A set of twelve scatterplots showing the proportion of articles in each journal in each year that are in the Promises and Imperativestopic. There is one scatterplot for each of the twelve journals that are the focus of this book. In each scatterplot, the x-axis is the year, and the y-axis is the proportion of articles in that year in that journal in this topic. Here are the average values for each of the twelve scatterplots - these tell you on average how much of the journal is dedicated to this topic. Mind - 1.4%. Proceedings of the Aristotelian Society - 1.6%. Ethics - 2.0%. Philosophical Review - 1.2%. Analysis - 1.7%. Philosophy and Public Affairs - 1.2%. Journal of Philosophy - 1.2%. Philosophy and Phenomenological Research - 1.1%. Philosophy of Science - 0.4%. Noûs - 1.4%. The Philosophical Quarterly - 1.9%. British Journal for the Philosophy of Science - 0.3%. The topic reaches its zenith in year 1966 when it makes up, on average across the journals, 3.1% of the articles. And it hits a minimum in year 1905 when it makes up, on average across the journals, 0.2% of the articles.

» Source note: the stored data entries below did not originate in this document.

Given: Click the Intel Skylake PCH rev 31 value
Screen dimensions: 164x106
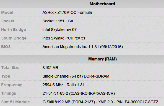Looking at the screenshot, I should 64,38.
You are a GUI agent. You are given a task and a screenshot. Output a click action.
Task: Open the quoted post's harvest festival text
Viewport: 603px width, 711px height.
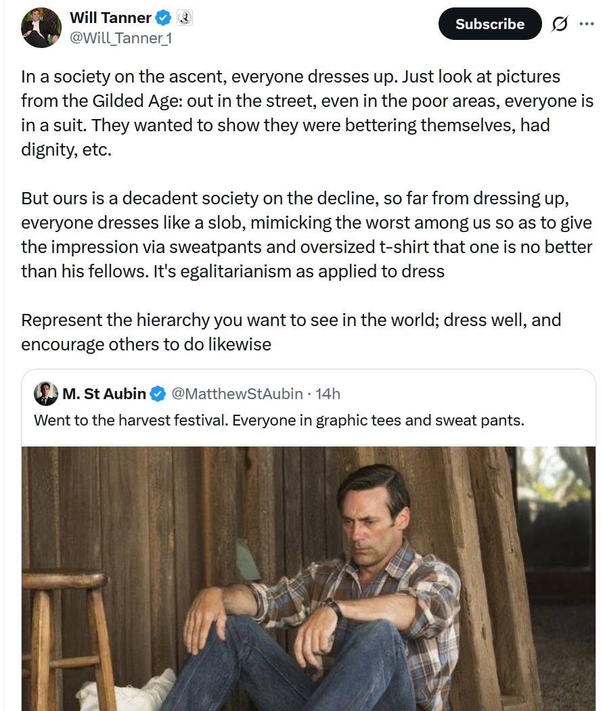[x=279, y=420]
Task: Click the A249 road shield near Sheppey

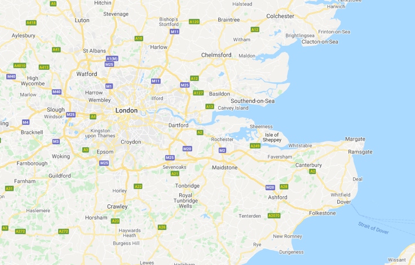Action: click(255, 146)
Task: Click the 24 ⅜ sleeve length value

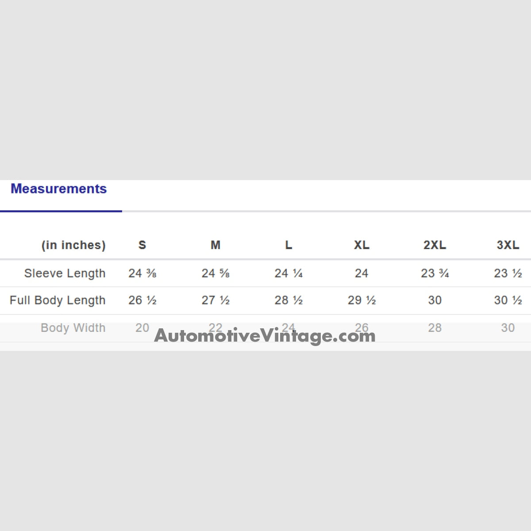Action: (x=142, y=273)
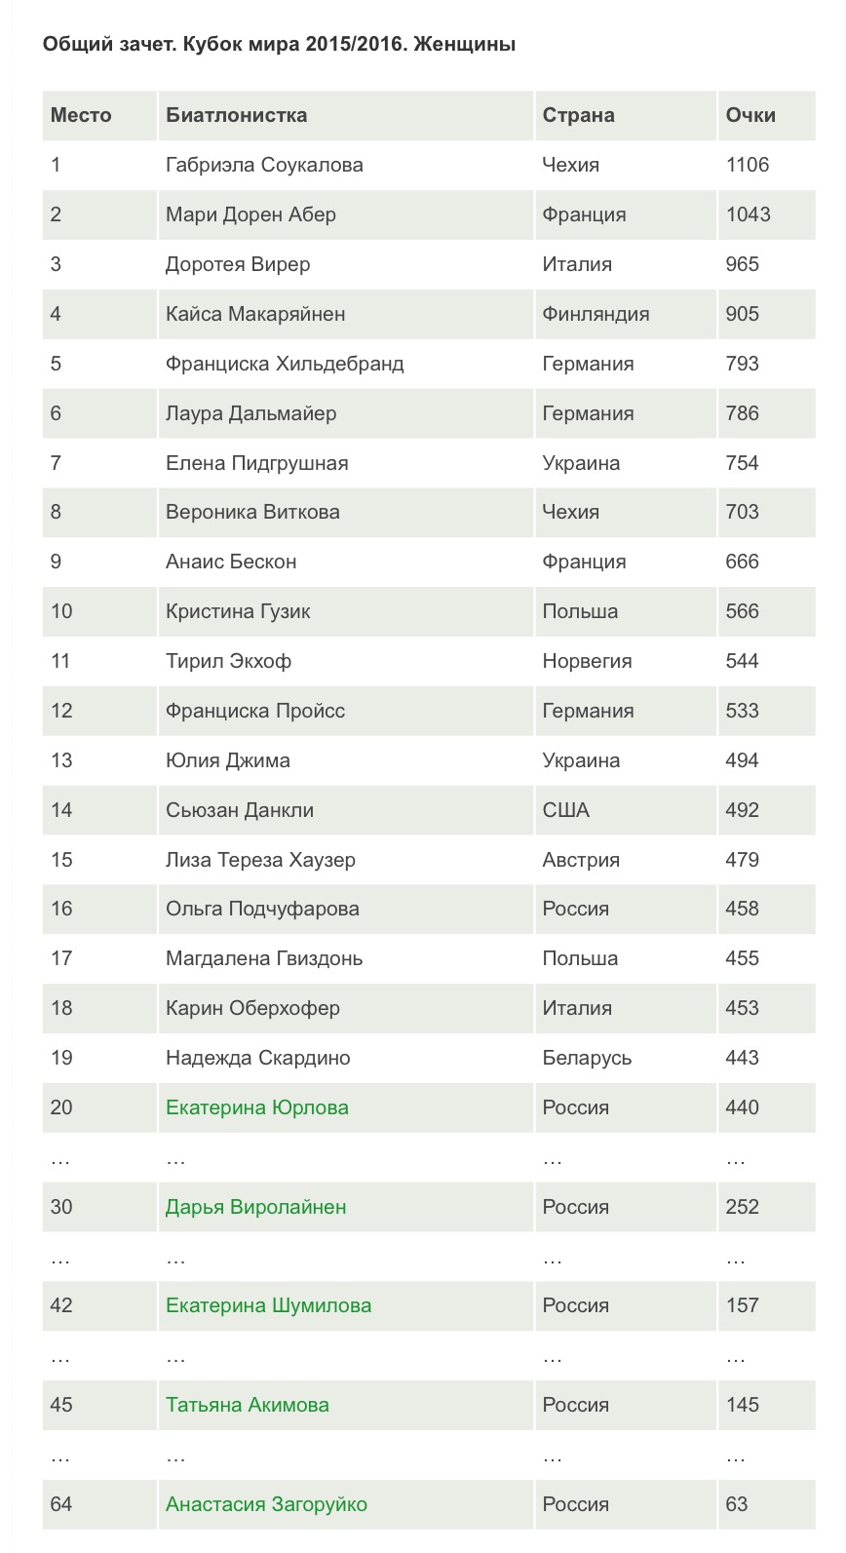The height and width of the screenshot is (1553, 846).
Task: Click the Доротея Вирер row name
Action: [238, 264]
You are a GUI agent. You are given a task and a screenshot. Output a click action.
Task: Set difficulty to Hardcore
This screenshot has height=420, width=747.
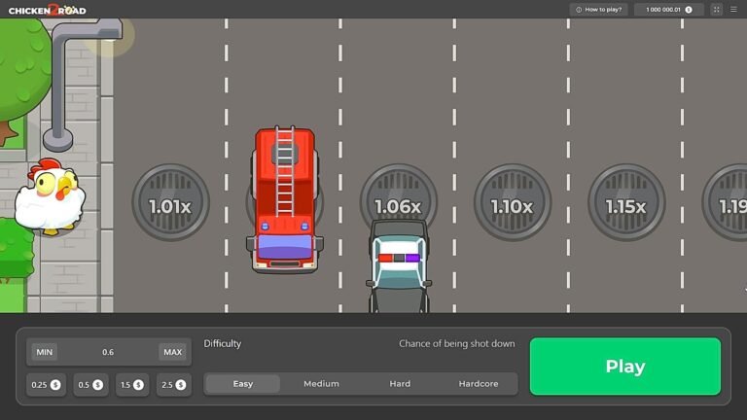(x=478, y=384)
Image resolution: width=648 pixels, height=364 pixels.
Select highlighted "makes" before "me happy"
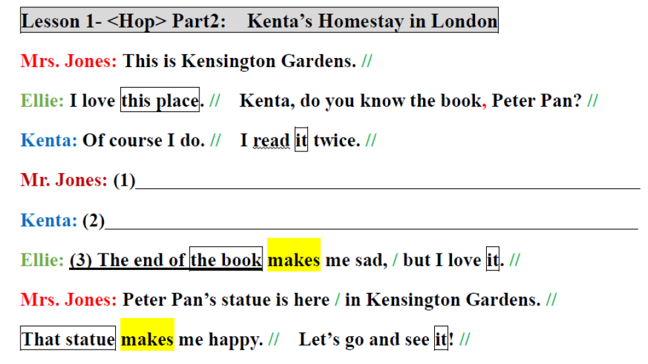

Figure 2.83: Promises and imperatives articles in each journal.

Table 2.71: Characteristic articles of the promises and imperatives topic.
Table 2.72: Highly cited articles in the promises and imperatives topic.

Comments

This, like a few other ethics topics, is a little strange. There is enough unity in ethics that the model had a slightly hard time finding natural joints to carve at.

Looking at the graph over time, this looks like a very temporally specific graph. That peak in the early-to-mid-1960s followed by a dramatic fall looks like a topic that simply burned out. But look more closely, and one see that it doesn’t fall nearly to zero. And several of the characteristic articles are from recent years.

What’s happened here, I think, is that the model has stumbled on to a somewhat disjunctive topic. This topic makes more sense if thought of as one part deontic logic, and one part promises. The deontic logic part has a really sharp peak; there isn’t much work on that either before or after that peak around 1966 and 1967. This is just about the last topic to become fashionable before the boom in the late-1960s where lots of things became fashionable and stayed so more or less ever since. But the promises part is not nearly as uneven, and most of the recent work is on promises. I suspect that in the long run that work will end up being more relevant to the citations than the deontic logic work, but it’s hard for new articles to have huge citation counts.

Did it make sense for the model to throw together deontic logic and promises? Not really; it had to make some arbitrary choices and it made this one. We’re about to get a run of topics where the model seems to have settled for disjunctive topics. In this one at least it picked two disjuncts from the same subdiscipline. We won’t always be so lucky.